Depois de um 2022 marcado por forte quebra, produtores de abacate da região de Tupã, no interior de São Paulo, voltaram a colher com fôlego em 2023. Em uma das propriedades mostradas pela TV TEM, a expectativa saltou para 1.100 toneladas, mais que o dobro dos melhores anos anteriores, após perdas de 95% na safra passada.
O que aconteceu em Tupã
Segundo reportagem exibida pela TV TEM em 26 de fevereiro de 2023 e reproduzida pela Abrafrutas, o avanço da safra foi favorecido por chuvas em volume considerado adequado pelos produtores. A colheita, que normalmente começa no fim de fevereiro, ainda se antecipou naquele ciclo, ajudando a explicar o entusiasmo no campo.
O caso mais emblemático foi o do produtor Jorge Manfré, que relatou nunca ter visto uma safra tão abundante em três décadas de atividade. Na propriedade em Tupã, são 50 hectares e cerca de 5 mil árvores. Nos melhores anos, a produção girava em torno de 500 toneladas; em 2023, a projeção mais que dobrou.

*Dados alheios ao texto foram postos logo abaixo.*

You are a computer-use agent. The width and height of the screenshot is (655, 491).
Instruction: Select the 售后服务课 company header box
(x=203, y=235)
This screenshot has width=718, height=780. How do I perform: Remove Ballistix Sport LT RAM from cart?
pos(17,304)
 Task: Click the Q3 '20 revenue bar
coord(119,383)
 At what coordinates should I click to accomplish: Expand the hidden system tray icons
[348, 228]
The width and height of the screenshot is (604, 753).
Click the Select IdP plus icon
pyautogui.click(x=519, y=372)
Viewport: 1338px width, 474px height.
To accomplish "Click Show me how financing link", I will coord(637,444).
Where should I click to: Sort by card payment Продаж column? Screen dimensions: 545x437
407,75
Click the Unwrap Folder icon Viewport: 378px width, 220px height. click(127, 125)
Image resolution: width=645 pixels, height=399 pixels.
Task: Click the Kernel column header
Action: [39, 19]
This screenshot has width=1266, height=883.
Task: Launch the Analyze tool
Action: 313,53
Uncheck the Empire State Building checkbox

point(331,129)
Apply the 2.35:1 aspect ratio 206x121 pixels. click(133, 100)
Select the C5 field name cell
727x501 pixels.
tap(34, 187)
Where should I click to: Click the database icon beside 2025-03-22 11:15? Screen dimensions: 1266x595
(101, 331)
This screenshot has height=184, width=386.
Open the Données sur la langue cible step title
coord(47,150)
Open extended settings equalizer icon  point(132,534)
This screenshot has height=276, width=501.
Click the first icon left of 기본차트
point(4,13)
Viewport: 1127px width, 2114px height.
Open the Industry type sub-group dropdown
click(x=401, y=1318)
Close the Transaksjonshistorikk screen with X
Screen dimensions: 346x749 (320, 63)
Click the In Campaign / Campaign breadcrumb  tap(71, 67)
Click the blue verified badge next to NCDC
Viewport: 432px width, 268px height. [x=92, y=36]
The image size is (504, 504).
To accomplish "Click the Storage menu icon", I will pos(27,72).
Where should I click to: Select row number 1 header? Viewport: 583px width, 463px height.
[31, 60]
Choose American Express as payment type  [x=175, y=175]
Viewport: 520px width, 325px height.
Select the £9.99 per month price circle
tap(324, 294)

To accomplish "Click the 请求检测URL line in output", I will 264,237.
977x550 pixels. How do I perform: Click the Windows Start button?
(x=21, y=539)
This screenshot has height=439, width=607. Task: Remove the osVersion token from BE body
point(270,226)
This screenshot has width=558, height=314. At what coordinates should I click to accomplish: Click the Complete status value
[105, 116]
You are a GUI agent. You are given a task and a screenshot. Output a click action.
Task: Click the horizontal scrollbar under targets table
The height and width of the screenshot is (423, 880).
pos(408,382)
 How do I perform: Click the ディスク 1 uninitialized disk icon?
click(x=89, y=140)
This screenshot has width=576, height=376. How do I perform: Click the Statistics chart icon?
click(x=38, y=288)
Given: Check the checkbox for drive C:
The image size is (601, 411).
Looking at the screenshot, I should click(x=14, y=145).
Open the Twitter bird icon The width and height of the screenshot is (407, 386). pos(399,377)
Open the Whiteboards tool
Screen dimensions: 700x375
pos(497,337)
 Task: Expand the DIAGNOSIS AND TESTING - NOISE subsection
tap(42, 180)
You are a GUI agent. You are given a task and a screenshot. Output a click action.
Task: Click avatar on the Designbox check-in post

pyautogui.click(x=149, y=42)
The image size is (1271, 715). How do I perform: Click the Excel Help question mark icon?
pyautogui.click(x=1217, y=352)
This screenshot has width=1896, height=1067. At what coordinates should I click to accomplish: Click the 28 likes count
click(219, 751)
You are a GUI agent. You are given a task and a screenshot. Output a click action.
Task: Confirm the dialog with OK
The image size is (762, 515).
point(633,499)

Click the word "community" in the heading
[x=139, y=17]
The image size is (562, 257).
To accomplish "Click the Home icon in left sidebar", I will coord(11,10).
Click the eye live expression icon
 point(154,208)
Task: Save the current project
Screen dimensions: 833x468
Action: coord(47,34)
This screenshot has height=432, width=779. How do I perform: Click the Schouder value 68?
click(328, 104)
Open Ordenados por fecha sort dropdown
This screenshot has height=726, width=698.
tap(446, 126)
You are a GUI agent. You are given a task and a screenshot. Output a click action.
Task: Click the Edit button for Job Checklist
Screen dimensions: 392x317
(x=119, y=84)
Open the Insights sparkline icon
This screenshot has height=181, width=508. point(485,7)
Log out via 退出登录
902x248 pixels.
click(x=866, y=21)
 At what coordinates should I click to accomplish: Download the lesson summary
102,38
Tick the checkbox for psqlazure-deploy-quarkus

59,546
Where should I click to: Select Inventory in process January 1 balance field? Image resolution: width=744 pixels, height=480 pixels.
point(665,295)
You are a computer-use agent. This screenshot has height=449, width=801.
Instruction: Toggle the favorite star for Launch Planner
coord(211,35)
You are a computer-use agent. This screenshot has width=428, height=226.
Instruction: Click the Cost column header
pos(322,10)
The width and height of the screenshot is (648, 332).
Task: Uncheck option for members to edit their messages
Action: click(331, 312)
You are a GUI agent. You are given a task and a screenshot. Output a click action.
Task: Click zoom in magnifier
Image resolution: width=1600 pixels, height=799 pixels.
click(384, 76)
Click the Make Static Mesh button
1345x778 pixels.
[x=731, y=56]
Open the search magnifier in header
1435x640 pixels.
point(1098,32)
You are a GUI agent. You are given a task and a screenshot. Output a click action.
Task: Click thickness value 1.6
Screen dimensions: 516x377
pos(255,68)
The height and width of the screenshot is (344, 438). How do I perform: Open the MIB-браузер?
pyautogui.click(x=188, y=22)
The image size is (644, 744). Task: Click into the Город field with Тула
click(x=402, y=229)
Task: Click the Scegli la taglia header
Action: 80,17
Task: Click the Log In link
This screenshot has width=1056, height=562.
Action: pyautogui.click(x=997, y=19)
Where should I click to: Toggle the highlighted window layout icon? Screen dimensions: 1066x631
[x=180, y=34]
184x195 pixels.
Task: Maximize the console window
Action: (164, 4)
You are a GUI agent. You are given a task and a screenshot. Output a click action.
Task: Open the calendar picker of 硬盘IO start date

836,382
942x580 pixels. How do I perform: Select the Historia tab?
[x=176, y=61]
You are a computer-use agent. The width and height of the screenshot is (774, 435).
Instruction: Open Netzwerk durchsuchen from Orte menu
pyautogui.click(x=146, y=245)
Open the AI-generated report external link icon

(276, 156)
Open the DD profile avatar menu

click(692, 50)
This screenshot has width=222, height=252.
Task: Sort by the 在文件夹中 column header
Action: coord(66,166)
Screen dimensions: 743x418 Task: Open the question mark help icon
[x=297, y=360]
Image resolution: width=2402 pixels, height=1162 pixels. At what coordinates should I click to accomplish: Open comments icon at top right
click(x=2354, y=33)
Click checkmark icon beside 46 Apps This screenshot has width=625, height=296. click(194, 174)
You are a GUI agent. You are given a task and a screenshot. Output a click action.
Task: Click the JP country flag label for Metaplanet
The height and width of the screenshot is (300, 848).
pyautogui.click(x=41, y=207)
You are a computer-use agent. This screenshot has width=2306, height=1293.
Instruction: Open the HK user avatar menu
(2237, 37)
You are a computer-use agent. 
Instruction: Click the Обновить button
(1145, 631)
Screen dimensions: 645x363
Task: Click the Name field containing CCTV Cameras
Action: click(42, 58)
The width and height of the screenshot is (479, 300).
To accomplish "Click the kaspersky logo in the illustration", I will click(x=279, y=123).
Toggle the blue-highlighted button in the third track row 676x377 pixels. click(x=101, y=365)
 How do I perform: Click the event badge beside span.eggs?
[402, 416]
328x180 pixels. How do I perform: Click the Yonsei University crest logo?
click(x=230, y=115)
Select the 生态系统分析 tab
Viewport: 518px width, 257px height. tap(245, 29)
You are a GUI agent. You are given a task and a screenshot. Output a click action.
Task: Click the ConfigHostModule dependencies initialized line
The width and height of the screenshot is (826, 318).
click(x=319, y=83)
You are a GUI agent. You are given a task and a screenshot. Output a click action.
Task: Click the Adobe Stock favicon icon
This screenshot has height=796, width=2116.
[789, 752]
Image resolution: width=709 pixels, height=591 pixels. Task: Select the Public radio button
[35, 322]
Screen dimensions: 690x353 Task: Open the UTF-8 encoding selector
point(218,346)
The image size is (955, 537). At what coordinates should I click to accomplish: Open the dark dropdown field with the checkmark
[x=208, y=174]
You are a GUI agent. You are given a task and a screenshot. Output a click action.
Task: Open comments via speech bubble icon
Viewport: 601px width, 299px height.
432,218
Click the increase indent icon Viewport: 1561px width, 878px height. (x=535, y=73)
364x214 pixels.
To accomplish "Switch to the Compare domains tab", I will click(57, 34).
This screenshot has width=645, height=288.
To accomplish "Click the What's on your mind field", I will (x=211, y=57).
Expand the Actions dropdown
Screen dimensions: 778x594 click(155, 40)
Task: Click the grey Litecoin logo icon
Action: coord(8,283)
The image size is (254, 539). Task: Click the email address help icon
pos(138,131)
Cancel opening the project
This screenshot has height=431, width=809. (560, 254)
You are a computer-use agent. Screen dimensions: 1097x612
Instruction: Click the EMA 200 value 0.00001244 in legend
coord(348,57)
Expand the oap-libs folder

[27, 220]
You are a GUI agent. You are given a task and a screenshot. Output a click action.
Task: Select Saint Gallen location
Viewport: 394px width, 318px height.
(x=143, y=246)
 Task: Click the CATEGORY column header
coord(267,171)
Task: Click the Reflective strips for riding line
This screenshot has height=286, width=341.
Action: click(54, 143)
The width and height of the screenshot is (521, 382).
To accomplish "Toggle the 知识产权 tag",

Por que a recuperação importa
A virada mostra como o clima pesa diretamente sobre a fruticultura. Em 2022, a perda de quase toda a produção comprometeu renda, planejamento e comercialização. Já na safra seguinte, o retorno do volume colhido abriu espaço para recompor receitas e atender não só o mercado interno, mas também clientes do exterior: quase metade da produção dessa fazenda teria como destino a exportação.
Ao mesmo tempo, uma colheita muito maior trouxe uma preocupação típica do agro: o risco de desequilíbrio entre oferta e demanda. A própria reportagem registrou o temor de que o aumento da fruta disponível pressionasse o preço pago ao produtor, reduzindo parte do ganho obtido com a recuperação da produtividade.
O abacate ganhou peso no agro paulista
Mesmo sem ser uma das culturas de maior participação no campo paulista, o abacate segue relevante. Estimativa preliminar do Instituto de Economia Agrícola mostra que o valor da produção de abacate no estado de São Paulo passou de R$ 644,5 milhões em 2024 para R$ 727,9 milhões em 2025, alta de 12,93%.
No plano nacional, o produto também ganhou espaço. Dados citados em boletim do Deral e repercutidos pelo setor indicam que o Brasil colheu 422,5 mil toneladas em 2023, o que colocou o país entre os maiores produtores mundiais da fruta.
O que fica para o produtor e para o consumidor
Para quem produz, o episódio em Tupã resume dois desafios permanentes: depender do clima e, depois da recuperação, conseguir vender bem uma safra maior. Para o consumidor, anos de oferta mais ampla costumam aumentar a presença da fruta no mercado e podem aliviar preços, embora isso dependa da qualidade, da logística e do ritmo de compra no varejo e na exportação. Em outras palavras, a safra recorde foi motivo de comemoração no pomar, mas o resultado financeiro final continuou ligado ao comportamento do mercado.